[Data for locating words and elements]
----

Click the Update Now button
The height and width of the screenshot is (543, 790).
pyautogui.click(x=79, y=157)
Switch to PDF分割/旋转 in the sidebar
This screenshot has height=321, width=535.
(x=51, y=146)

----

* TASK OBJECTIVE *
Retype all the records above line for line, changing no character.

* OUTPUT OF THE EXERCISE *
Click the Update Now button
The height and width of the screenshot is (543, 790).
pyautogui.click(x=79, y=157)
Switch to PDF分割/旋转 in the sidebar
This screenshot has height=321, width=535.
(x=51, y=146)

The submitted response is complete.